Fig 1B shows that assuming the same SD and absolute mean difference at the population level, the precision of effect size estimates depends on the sample size. For example, a study may report an effect size of d = 0.5. However, with a sample size of 20 per group, the percentage of cases who fall within 1 SDs of the control mean may actually vary between 35% to 80%. With a sample size of 100 per group, this range is reduced to 55% to 75%. This shows that with small samples, the range of estimates can be so large that they may be effectively meaningless.

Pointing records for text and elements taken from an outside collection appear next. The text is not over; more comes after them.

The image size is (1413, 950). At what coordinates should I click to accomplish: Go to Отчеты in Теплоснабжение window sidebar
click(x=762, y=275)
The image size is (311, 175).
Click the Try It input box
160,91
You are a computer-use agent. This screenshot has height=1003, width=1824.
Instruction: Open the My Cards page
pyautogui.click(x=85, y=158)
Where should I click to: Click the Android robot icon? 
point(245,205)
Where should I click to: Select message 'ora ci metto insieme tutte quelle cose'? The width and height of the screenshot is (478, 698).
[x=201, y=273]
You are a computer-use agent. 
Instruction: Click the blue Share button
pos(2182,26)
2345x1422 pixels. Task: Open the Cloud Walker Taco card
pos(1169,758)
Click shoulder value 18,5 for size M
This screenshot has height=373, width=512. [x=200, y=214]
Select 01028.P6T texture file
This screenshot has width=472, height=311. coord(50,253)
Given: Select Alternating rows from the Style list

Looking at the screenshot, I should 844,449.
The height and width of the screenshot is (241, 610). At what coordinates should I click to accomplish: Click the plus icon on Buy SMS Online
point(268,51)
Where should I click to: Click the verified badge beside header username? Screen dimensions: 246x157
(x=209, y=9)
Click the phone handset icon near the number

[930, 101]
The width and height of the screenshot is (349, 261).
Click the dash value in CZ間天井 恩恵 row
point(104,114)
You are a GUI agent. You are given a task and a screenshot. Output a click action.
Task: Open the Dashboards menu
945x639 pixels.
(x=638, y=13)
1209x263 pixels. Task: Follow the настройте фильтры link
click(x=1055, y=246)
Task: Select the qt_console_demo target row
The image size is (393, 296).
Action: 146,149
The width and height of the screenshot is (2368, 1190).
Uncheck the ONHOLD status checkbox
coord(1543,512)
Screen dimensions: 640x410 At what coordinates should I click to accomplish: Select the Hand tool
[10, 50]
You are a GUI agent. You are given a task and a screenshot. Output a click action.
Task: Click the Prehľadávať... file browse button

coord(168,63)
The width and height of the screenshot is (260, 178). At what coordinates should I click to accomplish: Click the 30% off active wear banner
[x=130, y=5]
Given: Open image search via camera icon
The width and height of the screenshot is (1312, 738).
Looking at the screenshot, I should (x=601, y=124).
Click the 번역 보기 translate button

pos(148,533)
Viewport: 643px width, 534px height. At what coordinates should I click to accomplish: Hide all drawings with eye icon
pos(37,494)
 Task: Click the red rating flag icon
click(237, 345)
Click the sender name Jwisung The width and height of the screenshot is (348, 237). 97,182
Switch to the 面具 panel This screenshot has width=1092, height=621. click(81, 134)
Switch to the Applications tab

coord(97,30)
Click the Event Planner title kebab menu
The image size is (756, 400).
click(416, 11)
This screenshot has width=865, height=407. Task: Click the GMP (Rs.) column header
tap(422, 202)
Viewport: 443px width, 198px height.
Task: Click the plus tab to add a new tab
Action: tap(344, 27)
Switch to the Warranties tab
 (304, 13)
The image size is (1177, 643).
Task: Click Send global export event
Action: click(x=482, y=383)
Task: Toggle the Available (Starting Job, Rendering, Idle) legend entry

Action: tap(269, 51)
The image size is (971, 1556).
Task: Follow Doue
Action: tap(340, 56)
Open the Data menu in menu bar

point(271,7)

Identifying biomarkers in nonnormal distributions

The next examples show that it is not sufficient to only focus on the shift in the central tendency between 2 groups; the shape of the distributions of both groups has to be considered as well (Fig 2). Although differences in sample distributions may be minimised by careful experimental design, including selection of the comparison group, in clinical studies, quantitative measures have frequently been found to be nonnormally distributed [2628]. Note that in nonnormal distributions, common reference values, such as means and SDs, as well as frequently used effect size measures, such as Cohen’s d, are not suitable [26]. S2 Text and S2 Table give a brief tutorial and a summary of how central tendencies of means and SDs can be translated into their nonparametric counterparts of median and percentiles. It is important to note that despite the increase of Type 1 error, most parametric statistical tests remain relatively robust when data depart from normality. However, despite such robustness in significance at the statistical level, the extent to which distributions diverge from normality can strongly impact effect sizes and thus could lead to misleading conclusions at the clinical level [29].

Fig 2. Simulation of how central tendencies and the shape of the distributions impact group overlap.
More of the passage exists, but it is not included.